The project is about done -- "finally," McElroy said. With its completion, she and Jones, who own five horses, plan to make better use of the bridle trails that honeycomb their area. They also will have more time to harness Kallai, their 2,000-pound Percheron mare, to a cart and wheel along neighboring roads. That kind of outing isn't possible in many places that are within driving distance of the District.
"This is the last little bit of truly rural, affordable Loudoun County," McElroy said.
Affordable and rural also were the magic words for Grady O'Rear, a co-founder of EcoVillage, a 180-acre "green" development in Taylorstown. The first house in EcoVillage was finished in 2001; the 14th, built of straw bales, is going up now.
O'Rear explained that EcoVillage homes are individually designed and constructed but conform to the community's environmental standards. They have large south-facing windows to take advantage of passive solar energy, plus solar panels. Geothermal systems, made up of a network of underground pipes, are used for heating water.
The houses are clustered to preserve open space; landscaping consists of native species organically maintained. The village has its own recycling station.
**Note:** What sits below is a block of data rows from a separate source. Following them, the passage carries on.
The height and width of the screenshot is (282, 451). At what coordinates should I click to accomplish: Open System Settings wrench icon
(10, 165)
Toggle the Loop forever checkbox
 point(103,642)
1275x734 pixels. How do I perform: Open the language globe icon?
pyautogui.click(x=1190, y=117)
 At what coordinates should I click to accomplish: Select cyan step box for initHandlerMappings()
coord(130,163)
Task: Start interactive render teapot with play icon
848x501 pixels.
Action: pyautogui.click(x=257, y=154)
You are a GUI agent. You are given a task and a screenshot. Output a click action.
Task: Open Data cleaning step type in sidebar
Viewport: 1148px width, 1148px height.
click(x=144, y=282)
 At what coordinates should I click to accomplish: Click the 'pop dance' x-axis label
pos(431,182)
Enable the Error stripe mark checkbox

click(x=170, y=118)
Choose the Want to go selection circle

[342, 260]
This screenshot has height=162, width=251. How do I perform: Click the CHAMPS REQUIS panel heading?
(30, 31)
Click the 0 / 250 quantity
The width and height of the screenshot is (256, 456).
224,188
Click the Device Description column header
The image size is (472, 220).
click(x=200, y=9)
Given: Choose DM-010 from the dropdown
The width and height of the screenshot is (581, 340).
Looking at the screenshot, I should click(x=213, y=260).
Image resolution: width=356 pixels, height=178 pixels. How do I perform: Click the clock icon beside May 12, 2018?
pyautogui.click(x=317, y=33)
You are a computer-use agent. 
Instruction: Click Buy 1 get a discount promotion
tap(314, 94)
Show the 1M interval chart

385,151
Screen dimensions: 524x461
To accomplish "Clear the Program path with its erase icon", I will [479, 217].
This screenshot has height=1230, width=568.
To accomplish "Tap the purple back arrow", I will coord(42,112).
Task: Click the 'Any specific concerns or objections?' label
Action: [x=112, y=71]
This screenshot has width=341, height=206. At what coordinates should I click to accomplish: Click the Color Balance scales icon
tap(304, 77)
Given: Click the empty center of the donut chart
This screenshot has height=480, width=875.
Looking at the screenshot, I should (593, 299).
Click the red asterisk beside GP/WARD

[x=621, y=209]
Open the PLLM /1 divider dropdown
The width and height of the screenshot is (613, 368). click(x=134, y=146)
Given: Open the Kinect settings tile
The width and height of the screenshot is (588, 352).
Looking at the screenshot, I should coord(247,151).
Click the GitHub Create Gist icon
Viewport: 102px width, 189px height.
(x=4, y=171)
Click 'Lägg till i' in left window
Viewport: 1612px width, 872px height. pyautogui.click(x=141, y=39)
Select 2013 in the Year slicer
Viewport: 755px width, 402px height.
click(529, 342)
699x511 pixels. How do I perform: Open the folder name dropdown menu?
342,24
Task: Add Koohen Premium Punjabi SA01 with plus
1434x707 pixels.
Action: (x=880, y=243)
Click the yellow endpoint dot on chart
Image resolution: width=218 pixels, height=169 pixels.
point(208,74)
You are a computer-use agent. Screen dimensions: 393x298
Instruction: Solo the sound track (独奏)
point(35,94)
Brian and Peggy Maslanka moved to EcoVillage at the beginning of the year. They have radiant-heated floors, a sleeping porch and an airlock at the front door. A profusion of monitors and dials on a utility room wall track their home's complex systems.
"We love feeling like we are doing something, if not good for the planet, not horrible," Peggy Maslanka said. "We love the community. We love the house. It is beautiful here."
That beauty is something upon which Taylorstown's environmentalists, lawyers, artists, farmers and volcanologists agree.
As Larson, the artist who has spent much of her life in Taylorstown, said, "You have to travel a long distance to find an area as beautiful as this."